George Mason University HAP 719 Advanced Statistics

HAP 719: Advanced Statistics I

Basic data 

Introduction to Data (review)



Assignments are submitted on blackboard.  They are graded as pass/fail.  A summary 1-page word document should be included.  In the summary, you should state if you were able to get the same answers as those provided. Your R, STATA, or Python code should be included in separate files. No late assignments are accepted.  It is OK to help each other in doing the assignments but not OK to copy and paste work of others.  It is OK to use ChatGPT or other large language models to generate the R code, but you must be transparent about it and report its use. 
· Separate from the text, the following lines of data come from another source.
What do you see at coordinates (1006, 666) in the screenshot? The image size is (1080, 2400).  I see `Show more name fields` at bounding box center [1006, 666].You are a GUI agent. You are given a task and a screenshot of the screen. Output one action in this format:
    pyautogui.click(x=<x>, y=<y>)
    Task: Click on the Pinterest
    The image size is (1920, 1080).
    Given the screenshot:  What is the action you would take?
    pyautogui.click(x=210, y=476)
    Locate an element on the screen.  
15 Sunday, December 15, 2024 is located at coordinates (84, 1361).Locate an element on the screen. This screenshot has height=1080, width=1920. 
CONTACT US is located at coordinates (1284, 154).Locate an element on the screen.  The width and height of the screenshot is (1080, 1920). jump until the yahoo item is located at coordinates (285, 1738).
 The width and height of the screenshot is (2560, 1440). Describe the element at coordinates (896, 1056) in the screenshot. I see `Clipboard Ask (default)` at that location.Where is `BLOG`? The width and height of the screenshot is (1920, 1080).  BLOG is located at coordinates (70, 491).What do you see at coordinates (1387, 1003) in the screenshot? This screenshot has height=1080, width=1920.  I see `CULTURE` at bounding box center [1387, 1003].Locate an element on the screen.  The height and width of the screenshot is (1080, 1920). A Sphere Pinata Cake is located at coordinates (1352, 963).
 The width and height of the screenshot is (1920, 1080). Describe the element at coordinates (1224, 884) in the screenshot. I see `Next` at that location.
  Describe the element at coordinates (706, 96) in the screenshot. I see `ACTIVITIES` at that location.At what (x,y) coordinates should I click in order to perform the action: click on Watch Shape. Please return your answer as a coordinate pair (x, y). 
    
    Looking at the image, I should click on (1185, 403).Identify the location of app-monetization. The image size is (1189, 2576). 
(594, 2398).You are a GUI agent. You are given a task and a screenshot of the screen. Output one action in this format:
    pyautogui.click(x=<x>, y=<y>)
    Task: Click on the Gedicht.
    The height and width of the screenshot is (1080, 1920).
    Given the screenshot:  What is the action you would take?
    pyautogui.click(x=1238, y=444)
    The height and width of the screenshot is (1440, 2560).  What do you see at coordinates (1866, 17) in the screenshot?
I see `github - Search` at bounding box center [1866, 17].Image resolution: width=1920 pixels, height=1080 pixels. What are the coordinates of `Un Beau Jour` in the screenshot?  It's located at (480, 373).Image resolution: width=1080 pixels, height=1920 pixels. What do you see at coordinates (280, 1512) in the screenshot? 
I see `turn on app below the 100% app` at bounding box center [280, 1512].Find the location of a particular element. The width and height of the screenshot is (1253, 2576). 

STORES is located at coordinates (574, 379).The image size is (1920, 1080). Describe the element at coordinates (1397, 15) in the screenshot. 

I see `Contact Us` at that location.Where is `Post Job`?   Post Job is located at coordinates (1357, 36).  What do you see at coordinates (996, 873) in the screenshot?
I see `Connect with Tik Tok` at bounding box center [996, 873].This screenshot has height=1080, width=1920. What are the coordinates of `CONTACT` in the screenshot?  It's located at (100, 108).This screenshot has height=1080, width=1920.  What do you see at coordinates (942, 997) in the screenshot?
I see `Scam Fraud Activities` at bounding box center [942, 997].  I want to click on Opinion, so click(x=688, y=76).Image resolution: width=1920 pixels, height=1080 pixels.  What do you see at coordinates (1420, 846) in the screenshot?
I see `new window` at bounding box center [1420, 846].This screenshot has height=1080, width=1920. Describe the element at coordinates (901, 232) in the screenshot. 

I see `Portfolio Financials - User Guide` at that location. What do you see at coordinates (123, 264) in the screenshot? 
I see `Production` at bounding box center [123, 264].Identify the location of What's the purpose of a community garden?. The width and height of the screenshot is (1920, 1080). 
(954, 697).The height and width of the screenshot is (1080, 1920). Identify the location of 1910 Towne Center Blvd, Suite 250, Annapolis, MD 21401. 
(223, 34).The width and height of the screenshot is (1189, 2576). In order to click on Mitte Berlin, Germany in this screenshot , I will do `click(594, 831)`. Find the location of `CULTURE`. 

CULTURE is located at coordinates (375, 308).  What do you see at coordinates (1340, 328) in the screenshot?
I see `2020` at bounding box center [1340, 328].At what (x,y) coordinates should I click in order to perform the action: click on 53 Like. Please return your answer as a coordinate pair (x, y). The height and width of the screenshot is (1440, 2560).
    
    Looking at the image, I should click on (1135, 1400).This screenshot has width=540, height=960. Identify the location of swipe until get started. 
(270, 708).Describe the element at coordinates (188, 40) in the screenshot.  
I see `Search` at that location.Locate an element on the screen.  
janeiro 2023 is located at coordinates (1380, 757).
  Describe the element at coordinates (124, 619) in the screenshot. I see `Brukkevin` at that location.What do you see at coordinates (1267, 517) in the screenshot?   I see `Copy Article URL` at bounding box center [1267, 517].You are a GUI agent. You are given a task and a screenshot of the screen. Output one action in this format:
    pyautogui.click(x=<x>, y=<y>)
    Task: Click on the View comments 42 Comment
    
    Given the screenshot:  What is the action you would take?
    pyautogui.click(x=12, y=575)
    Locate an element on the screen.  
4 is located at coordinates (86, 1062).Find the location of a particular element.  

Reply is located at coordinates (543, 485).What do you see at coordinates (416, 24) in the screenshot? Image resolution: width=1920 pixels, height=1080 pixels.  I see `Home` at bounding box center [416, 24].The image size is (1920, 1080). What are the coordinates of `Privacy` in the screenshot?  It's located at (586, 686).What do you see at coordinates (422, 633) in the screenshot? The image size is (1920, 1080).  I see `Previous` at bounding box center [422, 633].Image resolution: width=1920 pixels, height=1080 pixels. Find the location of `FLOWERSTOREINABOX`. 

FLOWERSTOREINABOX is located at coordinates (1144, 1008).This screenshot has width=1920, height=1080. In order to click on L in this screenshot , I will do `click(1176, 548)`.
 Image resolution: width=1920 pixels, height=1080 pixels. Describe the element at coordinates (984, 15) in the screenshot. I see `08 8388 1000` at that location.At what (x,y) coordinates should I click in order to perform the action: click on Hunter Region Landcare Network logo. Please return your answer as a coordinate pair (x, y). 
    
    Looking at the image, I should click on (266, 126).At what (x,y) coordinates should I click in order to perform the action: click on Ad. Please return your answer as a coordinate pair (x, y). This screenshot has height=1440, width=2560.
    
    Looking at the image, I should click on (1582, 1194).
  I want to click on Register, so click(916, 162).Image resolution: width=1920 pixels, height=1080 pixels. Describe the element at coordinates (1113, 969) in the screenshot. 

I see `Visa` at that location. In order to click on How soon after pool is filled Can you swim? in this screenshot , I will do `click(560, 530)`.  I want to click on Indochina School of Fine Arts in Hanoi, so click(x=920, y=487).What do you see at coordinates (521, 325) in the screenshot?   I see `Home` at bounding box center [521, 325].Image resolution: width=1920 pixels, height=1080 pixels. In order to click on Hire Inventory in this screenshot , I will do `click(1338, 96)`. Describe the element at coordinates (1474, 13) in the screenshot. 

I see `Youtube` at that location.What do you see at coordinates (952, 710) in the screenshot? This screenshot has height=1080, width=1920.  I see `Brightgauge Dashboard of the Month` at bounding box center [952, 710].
Question 1: Read the following data, (a) replace missing values with zeros, (b) drop variables where all data are missing, and (c) plot progression of illness in the neoplasm body system against progression of illness in endocrine body system. These data are on incidence of diabetes among patients who have a variety of body systems deteriorations.  

Question 2: Calculate a histogram of progression in mental disorders.  Repeat the histogram and this time use the natural log of progression in mental disorders.  You can do this on 10% sample of data.

Question 3: Calculate correlation matrix between any pair of variables. Show the scatterplots of all pairs.  You can do this on a 10% random sample of the data.

Question 4: Calculate a summary of the data  that includes mean and standard deviation of each variable.  Identify the variable with the largest mean.  Identify the variable with largest standard deviation. You can do this on 10% sample of the data.